Figure 7. Simulating the effect of the NR2A(S670G) mutation by increasing the dissociation rate constant for glutamate

A, kinetic scheme described by Schorge et al. (2005) to account for single-channel activations of NR1/NR2A NMDA receptors expressed in Xenopus laevis oocytes. The rate constants indicated are those proposed by Schorge et al. (2005) and are given in units of m⁻¹ s⁻¹ or s⁻¹, as appropriate. In the scheme, R denotes the unliganded receptor and AR the mono-liganded receptor. There are five doubly liganded shut states (denoted A₂R_C1–C5) and two open states (denoted A₂R_O1 and A₂R_O2). The dashed box indicates the reactions which occur independently of binding and which, for our purposes, we have assumed to be unaltered by the S670G mutation.
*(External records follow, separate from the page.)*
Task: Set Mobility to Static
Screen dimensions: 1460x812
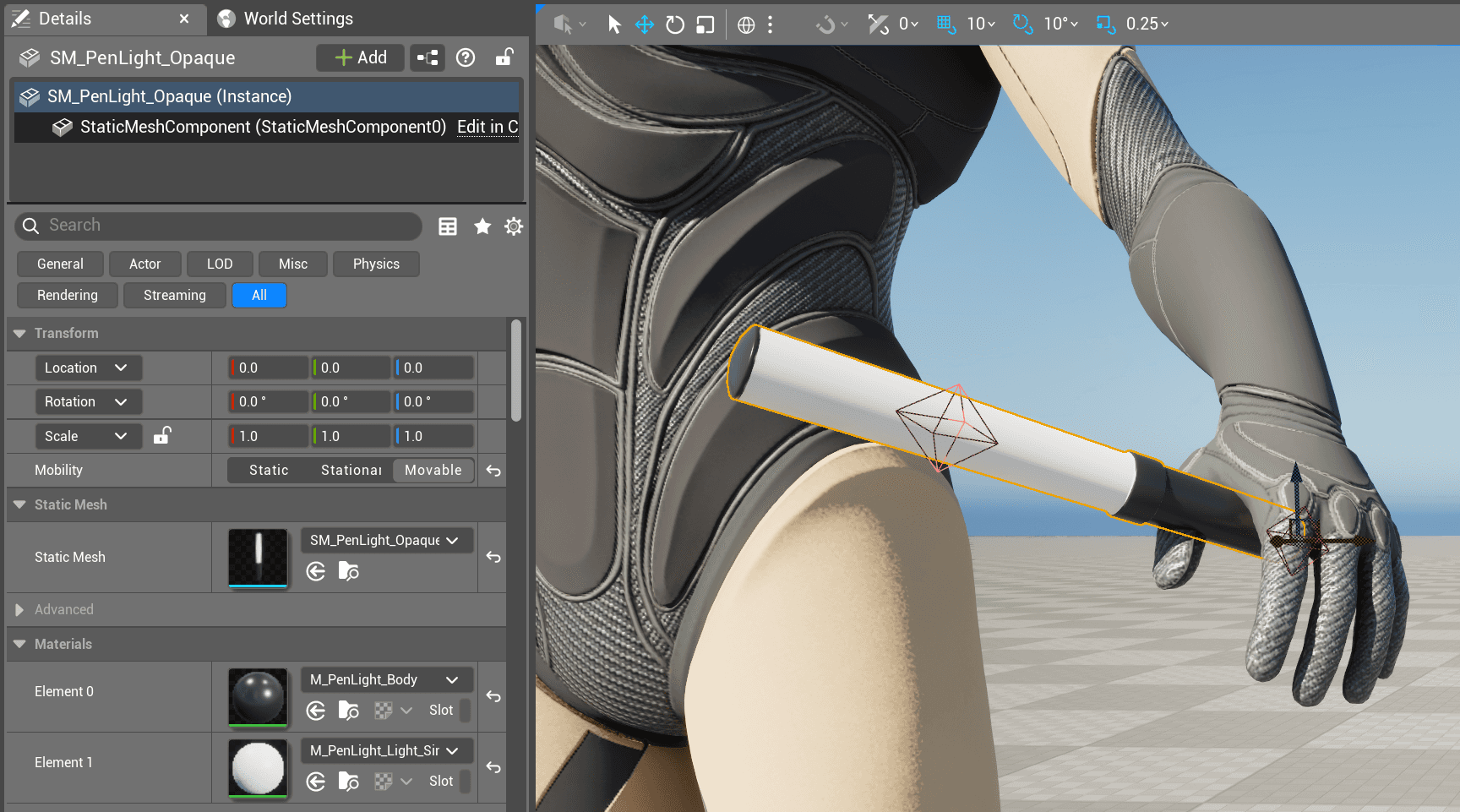Action: [269, 471]
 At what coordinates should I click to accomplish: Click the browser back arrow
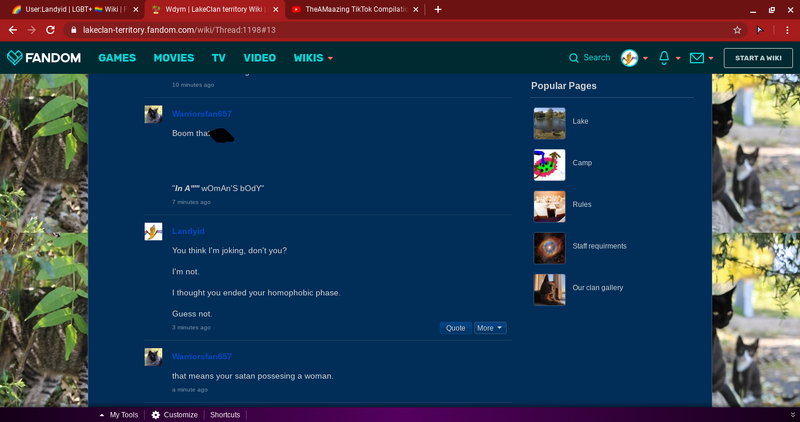click(13, 30)
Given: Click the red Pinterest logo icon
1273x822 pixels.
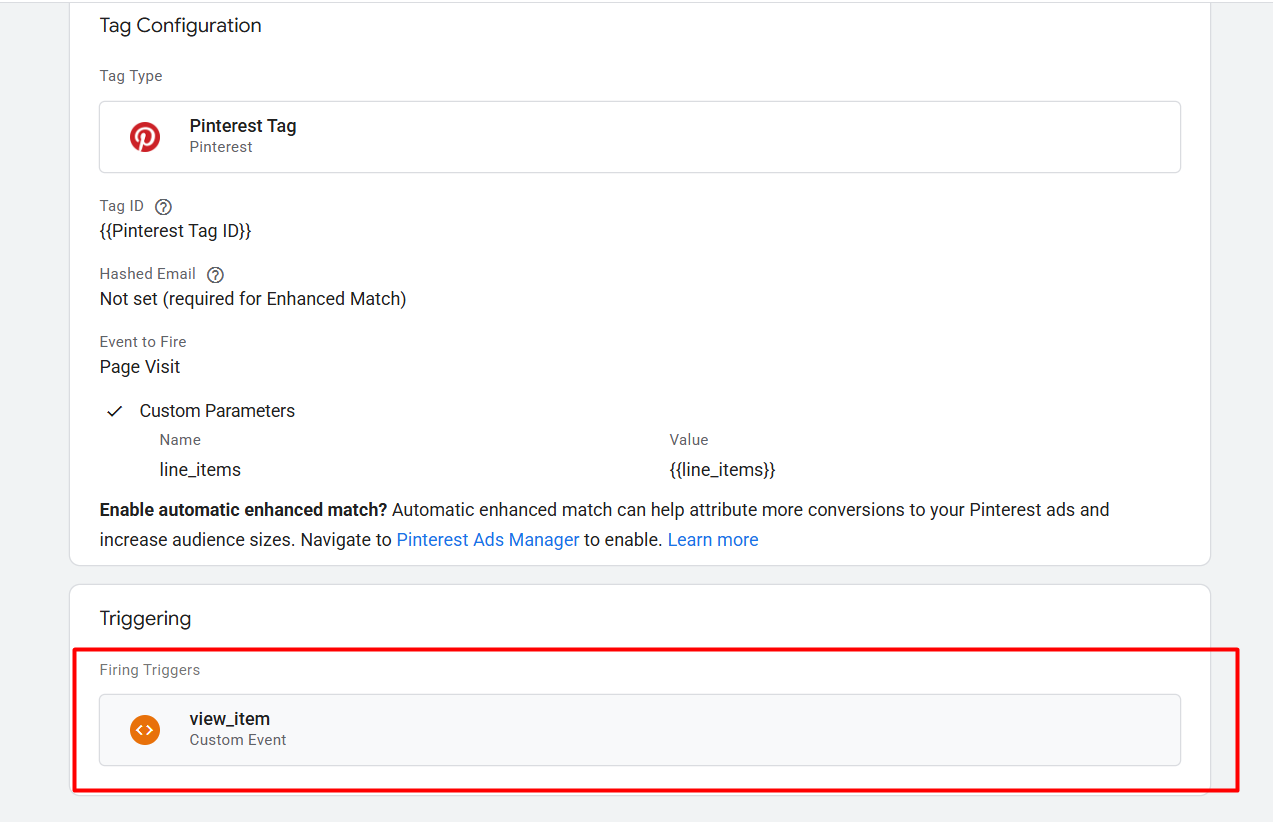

For our simulations of NR1/NR2A(S670G) NMDA receptor activations, we multiplied the value of the dissociation rate constant for wild-type receptors by a factor of 124. Note that we have omitted from the kinetic scheme reaction rates describing glycine binding (and unbinding) because, under our recording conditions, we assume that the glycine binding site on the NR1 subunit was fully occupied. B, Monte Carlo simulation of a macroscopic current response generated from the kinetic scheme described in A using the rate constants shown with the microscopic dissociation rate constant for glutamate set to 3261 s⁻¹. The simulated response was generated from a population of 500 receptors exposed to glutamate (10 mm) for 10 ms. C, Monte Carlo simulation of the activation of 500 channels using the rate constants as described for NR1/NR2A(WT) NMDA receptors by Schorge et al. (2005). D, comparison of the time course and magnitude (in terms of P_{open(glut, 10 ms)}) of NR1/NR2A(S670G) (continuous line; maximum P_{open(glut, 10 ms)} = 0.267) and NR1/NR2A(WT) responses (dashed line; maximum P_{open(glut, 10 ms)} = 0.38) obtained from numerical integration (4th order Runga Kutta). Fitting the decays of these simulated responses with a single exponential gives τ_decay values of 41 ms for NR1/NR2A(S670G) responses and 109 ms for NR1/NR2A(WT) responses. E, comparison of the time course and magnitude (in terms of P_{open(glut, 10 ms)}) of NR1/NR2A(S670G) (continuous line) and NR1/NR2A(WT) responses (dashed line) obtained when the duration of the glutamate pulse is reduced to 1 ms. In this case, the maximum P_open is reduced for both NR1/NR2A(S670G) and NR1/NR2A(WT) NMDA receptors to 0.041 and 0.293, respectively.